■ **HOW TO COMPLETE THIS TASK**
When a line of the entries contains the word "each", report that line.

■ **EXERCISE DATA**

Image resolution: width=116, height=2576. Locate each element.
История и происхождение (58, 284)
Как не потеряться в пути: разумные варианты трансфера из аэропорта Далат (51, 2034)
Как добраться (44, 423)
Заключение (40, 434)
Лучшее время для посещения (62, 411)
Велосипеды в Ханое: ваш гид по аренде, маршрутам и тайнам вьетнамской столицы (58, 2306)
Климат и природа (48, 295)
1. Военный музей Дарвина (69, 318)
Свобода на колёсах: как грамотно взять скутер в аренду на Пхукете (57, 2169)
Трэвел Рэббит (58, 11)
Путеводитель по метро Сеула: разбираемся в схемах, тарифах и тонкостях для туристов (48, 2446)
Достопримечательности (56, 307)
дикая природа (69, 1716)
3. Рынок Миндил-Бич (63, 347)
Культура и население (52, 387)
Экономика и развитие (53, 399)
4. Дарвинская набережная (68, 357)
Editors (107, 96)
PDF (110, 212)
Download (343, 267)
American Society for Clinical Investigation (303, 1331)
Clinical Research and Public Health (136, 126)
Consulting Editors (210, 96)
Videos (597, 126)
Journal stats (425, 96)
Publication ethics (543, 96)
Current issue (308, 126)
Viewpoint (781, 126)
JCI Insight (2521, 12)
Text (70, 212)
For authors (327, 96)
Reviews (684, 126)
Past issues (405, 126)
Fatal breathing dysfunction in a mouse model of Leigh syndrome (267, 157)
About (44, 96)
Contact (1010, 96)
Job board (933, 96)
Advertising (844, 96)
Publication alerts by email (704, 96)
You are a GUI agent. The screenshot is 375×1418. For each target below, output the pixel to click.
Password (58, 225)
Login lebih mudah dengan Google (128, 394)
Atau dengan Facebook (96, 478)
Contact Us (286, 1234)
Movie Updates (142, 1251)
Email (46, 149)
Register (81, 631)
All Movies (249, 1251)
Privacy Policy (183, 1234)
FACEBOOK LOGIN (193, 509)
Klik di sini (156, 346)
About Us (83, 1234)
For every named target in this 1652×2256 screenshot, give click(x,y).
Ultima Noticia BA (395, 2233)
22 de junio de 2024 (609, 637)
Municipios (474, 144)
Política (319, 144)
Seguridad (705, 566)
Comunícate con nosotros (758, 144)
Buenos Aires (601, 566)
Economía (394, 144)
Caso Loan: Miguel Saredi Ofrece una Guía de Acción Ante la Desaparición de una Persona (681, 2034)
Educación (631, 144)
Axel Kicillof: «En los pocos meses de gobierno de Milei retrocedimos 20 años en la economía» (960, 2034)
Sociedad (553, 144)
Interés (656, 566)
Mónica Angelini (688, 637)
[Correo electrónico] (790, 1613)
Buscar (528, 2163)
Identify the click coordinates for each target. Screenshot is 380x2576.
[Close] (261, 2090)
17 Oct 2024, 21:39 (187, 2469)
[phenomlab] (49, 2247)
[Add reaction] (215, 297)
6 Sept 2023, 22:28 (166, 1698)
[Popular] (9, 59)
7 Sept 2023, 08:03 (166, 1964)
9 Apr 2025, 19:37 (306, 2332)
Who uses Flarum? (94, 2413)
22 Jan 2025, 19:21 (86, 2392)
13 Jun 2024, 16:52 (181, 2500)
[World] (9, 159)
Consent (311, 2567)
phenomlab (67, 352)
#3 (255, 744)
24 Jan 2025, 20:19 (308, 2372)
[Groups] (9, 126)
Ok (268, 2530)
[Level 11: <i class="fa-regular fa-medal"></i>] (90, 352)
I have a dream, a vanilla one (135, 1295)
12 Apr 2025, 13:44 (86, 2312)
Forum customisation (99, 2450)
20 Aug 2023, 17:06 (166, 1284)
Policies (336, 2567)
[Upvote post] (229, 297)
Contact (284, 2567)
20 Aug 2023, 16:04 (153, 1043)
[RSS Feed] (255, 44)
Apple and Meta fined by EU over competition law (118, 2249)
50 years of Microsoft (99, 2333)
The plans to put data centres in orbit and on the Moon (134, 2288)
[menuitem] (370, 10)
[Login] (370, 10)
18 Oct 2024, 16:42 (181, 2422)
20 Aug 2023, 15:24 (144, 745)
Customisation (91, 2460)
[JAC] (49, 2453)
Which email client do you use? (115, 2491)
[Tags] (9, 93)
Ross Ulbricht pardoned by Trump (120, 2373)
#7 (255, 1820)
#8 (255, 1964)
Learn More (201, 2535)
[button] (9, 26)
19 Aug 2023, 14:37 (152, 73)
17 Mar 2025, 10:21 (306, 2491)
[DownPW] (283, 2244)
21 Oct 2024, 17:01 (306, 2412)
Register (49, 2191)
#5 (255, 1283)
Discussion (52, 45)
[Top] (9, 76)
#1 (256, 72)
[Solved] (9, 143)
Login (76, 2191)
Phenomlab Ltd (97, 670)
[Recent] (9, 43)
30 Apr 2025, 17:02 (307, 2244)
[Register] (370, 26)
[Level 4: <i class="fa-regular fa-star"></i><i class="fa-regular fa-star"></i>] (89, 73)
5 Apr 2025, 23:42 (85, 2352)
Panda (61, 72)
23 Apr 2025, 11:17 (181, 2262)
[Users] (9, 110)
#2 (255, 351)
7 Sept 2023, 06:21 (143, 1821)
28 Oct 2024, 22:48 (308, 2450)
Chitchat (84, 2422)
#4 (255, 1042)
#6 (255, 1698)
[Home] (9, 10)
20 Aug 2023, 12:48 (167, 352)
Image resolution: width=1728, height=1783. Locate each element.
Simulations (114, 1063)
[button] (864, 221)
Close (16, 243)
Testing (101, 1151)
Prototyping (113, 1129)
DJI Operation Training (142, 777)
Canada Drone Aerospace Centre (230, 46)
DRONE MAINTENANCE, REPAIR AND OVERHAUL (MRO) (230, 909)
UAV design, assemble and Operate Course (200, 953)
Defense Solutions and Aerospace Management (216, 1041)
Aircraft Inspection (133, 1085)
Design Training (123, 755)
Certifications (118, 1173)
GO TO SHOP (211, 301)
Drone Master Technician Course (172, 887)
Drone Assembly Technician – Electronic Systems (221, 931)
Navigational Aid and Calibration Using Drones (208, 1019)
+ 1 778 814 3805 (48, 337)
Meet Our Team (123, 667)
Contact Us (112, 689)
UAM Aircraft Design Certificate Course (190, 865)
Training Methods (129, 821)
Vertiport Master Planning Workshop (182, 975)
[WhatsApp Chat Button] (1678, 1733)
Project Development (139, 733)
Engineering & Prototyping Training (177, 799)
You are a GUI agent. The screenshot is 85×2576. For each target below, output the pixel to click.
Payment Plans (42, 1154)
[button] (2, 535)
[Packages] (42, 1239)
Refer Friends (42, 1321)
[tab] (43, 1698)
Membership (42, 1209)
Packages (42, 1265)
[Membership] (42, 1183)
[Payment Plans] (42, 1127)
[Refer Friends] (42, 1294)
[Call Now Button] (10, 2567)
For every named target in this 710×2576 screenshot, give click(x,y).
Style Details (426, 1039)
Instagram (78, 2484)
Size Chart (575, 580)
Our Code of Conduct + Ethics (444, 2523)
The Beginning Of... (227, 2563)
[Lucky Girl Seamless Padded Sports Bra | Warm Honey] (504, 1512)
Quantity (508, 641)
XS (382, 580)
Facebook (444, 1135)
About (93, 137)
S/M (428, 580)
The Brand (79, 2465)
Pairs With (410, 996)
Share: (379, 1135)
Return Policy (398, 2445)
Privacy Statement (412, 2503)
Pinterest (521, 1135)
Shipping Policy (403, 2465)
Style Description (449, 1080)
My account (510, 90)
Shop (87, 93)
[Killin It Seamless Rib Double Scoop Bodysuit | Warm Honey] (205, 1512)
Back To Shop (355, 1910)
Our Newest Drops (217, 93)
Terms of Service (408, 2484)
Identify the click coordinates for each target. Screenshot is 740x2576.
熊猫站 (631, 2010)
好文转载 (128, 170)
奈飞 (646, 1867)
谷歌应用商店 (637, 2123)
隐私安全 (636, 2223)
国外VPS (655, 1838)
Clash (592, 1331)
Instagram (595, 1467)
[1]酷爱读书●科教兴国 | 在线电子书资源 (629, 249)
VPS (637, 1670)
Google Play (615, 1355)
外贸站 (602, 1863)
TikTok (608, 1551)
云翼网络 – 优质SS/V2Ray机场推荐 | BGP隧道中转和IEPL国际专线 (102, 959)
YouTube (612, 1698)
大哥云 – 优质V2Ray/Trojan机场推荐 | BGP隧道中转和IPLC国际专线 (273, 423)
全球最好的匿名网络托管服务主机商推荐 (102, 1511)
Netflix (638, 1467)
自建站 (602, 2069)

■ **ANSWER FOR THE TASK**
Image resolution: width=116, height=2576. Locate each element.
You are a GUI agent. The screenshot is 375×1418. For each target below, output the pixel to click.
Identify the click coordinates for each target. Screenshot is 380x2576.
Image resolution: width=1728, height=1783. Locate each element.
You are a GUI agent. The screenshot is 85×2576. For each target below, output the pixel to click.
Identify the click coordinates for each target. Screenshot is 740x2576.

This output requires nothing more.